- [What is needed]:
Could you output verbatim the lines from the one containing "Task: Click the vertical scrollbar thumb" to the one containing "click(x=85, y=61)", including both of those lines and nothing else?

- [Extracted data]:
++++++++++

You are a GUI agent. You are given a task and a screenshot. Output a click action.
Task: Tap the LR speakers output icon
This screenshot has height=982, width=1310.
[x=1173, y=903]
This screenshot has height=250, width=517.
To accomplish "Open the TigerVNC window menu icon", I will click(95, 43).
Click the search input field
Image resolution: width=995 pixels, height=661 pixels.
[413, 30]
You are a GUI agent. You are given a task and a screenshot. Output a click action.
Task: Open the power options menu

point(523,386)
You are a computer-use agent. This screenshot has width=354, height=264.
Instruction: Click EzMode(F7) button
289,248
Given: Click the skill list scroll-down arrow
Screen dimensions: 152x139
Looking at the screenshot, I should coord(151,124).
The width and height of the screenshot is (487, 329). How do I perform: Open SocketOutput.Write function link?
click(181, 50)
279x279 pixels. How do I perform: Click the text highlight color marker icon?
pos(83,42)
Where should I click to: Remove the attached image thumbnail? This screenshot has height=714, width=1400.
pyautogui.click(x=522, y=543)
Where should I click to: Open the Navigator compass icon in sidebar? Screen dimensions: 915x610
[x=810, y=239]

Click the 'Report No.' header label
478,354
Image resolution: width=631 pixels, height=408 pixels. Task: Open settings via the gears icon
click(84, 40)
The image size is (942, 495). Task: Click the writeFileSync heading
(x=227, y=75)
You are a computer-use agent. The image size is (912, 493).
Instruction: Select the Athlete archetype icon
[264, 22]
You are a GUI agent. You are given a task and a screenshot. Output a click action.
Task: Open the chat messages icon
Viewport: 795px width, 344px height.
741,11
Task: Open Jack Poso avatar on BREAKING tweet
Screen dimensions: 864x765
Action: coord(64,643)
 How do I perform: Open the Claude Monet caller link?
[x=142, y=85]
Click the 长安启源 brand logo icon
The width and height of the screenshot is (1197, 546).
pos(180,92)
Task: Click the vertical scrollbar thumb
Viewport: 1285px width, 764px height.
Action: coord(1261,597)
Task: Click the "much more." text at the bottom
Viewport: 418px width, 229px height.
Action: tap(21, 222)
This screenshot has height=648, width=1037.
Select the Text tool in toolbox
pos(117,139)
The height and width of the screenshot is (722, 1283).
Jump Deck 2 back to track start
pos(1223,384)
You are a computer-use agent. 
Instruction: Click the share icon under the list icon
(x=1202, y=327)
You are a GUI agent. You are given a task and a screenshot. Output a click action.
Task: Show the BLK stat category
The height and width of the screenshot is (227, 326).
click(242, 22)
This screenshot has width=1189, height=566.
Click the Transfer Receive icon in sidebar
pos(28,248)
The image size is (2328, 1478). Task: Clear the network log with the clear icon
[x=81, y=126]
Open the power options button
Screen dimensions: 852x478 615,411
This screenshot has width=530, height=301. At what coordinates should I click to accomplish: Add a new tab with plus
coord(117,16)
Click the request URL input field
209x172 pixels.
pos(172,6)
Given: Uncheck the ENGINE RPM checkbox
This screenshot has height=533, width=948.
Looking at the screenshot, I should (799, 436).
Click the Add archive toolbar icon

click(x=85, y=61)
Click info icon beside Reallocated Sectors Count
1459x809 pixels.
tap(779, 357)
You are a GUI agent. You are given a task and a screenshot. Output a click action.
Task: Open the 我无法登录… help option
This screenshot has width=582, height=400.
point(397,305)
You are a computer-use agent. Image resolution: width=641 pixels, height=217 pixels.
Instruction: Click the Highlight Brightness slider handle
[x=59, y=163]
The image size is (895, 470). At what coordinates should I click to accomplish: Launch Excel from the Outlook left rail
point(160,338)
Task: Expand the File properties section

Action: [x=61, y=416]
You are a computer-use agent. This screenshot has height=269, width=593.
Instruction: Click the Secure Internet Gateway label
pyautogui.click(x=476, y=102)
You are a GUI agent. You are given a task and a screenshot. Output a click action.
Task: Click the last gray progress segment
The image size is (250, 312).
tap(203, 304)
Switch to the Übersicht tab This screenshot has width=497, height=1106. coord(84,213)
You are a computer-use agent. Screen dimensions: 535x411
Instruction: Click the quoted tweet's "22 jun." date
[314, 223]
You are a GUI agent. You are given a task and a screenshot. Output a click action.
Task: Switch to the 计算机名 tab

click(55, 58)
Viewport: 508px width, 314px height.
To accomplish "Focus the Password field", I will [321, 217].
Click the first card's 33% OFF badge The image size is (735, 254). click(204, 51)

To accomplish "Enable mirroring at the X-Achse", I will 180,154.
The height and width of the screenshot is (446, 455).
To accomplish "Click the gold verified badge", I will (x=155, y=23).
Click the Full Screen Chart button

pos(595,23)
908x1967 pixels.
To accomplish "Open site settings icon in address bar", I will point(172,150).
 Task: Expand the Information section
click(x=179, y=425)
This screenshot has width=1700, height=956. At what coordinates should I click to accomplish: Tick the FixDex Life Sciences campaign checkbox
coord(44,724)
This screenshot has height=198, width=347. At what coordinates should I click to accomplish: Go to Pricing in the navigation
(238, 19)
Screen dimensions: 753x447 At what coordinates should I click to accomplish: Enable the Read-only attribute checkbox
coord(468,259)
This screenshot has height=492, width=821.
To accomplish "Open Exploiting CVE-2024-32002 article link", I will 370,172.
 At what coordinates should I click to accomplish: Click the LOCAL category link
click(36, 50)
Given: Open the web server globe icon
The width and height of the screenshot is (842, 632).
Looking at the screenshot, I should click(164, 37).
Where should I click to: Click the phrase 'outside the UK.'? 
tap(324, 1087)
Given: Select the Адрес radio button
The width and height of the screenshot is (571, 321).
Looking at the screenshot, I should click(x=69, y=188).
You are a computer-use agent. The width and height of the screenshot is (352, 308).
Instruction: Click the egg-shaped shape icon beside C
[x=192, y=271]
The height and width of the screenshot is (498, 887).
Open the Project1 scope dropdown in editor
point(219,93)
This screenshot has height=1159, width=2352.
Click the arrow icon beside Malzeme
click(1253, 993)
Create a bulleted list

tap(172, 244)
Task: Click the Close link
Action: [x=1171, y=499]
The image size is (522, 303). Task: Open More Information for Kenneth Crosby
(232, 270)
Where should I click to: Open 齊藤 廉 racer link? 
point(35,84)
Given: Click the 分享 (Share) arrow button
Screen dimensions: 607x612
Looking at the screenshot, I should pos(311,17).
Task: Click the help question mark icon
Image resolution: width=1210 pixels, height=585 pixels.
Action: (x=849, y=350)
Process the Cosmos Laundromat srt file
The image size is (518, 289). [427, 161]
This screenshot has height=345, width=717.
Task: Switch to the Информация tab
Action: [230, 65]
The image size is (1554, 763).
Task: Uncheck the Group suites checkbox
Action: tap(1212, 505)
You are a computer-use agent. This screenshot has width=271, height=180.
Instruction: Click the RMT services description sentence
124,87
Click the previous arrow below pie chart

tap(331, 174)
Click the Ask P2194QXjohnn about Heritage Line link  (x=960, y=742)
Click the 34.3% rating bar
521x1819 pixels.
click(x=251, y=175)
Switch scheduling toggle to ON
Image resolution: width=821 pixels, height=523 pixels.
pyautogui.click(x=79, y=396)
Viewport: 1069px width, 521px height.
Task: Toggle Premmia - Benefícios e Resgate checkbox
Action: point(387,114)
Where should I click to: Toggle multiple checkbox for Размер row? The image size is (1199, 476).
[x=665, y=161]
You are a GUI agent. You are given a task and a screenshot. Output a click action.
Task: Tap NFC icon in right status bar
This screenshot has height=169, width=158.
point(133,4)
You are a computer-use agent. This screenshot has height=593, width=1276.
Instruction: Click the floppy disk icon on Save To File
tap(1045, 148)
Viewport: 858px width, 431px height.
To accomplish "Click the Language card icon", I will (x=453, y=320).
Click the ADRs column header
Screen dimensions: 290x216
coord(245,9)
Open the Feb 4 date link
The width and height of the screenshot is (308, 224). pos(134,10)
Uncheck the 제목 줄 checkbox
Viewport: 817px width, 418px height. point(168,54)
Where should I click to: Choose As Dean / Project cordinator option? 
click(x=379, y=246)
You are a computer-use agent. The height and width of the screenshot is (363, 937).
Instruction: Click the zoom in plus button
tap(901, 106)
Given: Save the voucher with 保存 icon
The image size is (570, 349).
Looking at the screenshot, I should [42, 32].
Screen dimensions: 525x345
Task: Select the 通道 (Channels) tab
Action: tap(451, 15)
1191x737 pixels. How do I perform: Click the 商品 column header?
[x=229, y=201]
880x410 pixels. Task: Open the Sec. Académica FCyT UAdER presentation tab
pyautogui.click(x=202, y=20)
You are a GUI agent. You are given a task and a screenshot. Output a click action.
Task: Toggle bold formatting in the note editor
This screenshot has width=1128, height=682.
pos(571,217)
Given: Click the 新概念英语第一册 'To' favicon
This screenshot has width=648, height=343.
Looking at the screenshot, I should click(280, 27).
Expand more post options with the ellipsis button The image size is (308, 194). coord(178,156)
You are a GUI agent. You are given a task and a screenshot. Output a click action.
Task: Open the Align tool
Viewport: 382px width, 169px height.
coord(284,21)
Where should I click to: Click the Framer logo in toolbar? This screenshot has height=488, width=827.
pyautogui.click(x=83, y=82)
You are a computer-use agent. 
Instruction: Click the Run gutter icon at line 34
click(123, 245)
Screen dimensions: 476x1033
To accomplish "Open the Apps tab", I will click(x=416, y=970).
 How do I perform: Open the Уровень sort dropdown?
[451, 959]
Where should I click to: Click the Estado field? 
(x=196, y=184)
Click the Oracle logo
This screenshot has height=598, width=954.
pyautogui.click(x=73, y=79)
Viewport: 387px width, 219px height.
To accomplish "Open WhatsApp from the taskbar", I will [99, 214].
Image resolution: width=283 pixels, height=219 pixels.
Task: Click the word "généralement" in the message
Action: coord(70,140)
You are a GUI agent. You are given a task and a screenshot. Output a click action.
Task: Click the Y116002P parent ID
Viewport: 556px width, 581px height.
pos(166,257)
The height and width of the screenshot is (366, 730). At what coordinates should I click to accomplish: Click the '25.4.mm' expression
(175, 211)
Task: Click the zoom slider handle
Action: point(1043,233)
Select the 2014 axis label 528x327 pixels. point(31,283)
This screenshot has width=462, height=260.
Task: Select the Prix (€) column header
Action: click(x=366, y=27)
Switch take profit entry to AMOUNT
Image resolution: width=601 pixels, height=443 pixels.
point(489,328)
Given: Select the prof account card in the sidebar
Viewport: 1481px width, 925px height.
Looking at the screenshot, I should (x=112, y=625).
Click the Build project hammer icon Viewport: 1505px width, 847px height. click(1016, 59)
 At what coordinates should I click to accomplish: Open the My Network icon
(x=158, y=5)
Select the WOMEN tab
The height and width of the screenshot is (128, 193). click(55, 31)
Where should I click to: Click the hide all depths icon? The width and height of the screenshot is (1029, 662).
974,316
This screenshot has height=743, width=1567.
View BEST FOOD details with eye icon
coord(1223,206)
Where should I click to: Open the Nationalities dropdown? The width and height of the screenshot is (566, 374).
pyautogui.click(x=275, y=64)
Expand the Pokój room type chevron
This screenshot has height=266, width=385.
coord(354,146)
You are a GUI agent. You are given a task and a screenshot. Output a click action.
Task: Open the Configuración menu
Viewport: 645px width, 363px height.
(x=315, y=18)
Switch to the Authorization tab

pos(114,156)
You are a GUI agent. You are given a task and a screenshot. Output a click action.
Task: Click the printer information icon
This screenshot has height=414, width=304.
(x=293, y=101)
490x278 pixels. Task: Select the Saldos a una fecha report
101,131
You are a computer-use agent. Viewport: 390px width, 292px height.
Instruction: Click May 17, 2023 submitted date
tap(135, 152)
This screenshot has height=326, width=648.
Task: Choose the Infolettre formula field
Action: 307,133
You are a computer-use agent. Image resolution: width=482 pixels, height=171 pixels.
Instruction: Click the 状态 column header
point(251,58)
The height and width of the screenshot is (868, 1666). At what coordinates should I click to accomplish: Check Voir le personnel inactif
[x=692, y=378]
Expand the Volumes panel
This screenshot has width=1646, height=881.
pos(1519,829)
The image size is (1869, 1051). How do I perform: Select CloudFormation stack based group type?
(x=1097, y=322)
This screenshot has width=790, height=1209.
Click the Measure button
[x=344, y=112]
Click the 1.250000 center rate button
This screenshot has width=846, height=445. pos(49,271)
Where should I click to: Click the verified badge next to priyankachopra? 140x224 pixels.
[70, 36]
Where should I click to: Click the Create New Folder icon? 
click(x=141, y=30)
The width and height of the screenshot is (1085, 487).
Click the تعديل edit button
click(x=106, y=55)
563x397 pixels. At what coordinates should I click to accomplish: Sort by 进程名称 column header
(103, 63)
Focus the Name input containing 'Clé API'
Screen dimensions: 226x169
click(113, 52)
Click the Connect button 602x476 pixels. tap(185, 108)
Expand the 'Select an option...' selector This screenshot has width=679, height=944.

++++++++++

- [Exercise response]:
Task: Click the vertical scrollbar thumb
Viewport: 1285px width, 764px height.
Action: coord(1261,597)
Task: Click the "much more." text at the bottom
Viewport: 418px width, 229px height.
Action: tap(21, 222)
This screenshot has height=648, width=1037.
Select the Text tool in toolbox
pos(117,139)
The height and width of the screenshot is (722, 1283).
Jump Deck 2 back to track start
pos(1223,384)
You are a computer-use agent. 
Instruction: Click the share icon under the list icon
(x=1202, y=327)
You are a GUI agent. You are given a task and a screenshot. Output a click action.
Task: Show the BLK stat category
The height and width of the screenshot is (227, 326).
click(242, 22)
This screenshot has width=1189, height=566.
Click the Transfer Receive icon in sidebar
pos(28,248)
The image size is (2328, 1478). Task: Clear the network log with the clear icon
[x=81, y=126]
Open the power options button
Screen dimensions: 852x478 615,411
This screenshot has width=530, height=301. At what coordinates should I click to accomplish: Add a new tab with plus
coord(117,16)
Click the request URL input field
209x172 pixels.
pos(172,6)
Given: Uncheck the ENGINE RPM checkbox
This screenshot has height=533, width=948.
Looking at the screenshot, I should (799, 436).
Click the Add archive toolbar icon

click(x=85, y=61)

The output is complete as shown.